- _How to complete this task_
From the material below, retype exactly the lines that begin at the line with "Image resolution: width=571" and end after the line with "the theme shirt"; pictures stay out of the copy.

- _Entries shown_
• • •
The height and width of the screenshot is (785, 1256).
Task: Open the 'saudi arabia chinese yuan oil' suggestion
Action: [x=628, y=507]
• • •
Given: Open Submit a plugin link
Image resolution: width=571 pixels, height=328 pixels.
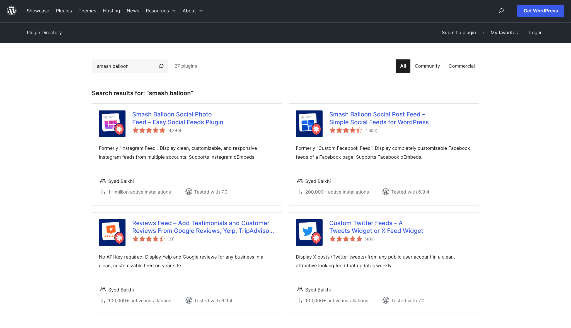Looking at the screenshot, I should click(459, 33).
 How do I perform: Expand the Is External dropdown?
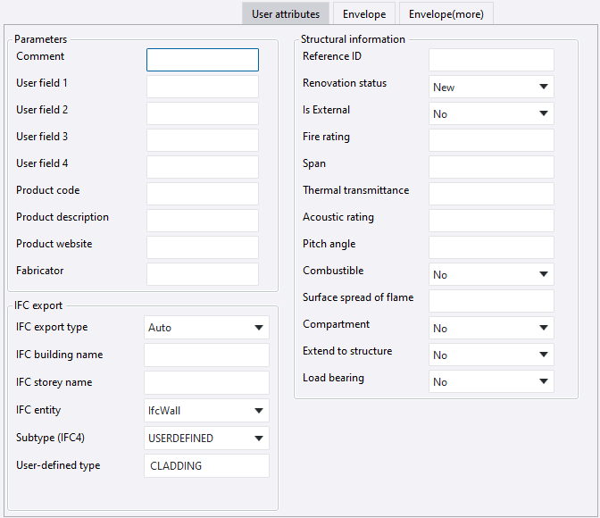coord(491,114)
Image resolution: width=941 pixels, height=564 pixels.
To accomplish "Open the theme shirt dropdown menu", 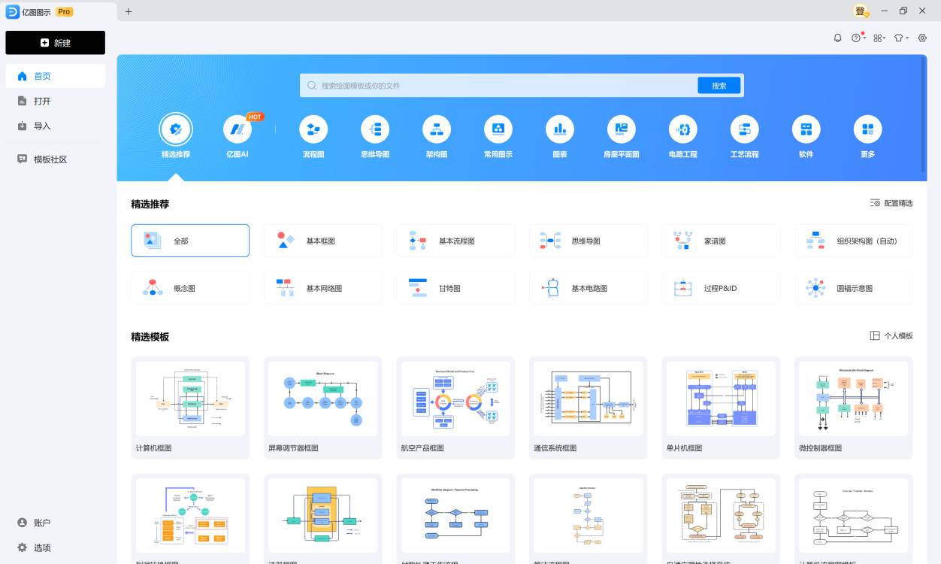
• • •
- _Answer area_
Image resolution: width=571 pixels, height=328 pixels.
Looking at the screenshot, I should click(459, 33).
 How do I perform: Expand the Is External dropdown?
coord(491,114)
Image resolution: width=941 pixels, height=564 pixels.
To accomplish "Open the theme shirt dropdown menu", 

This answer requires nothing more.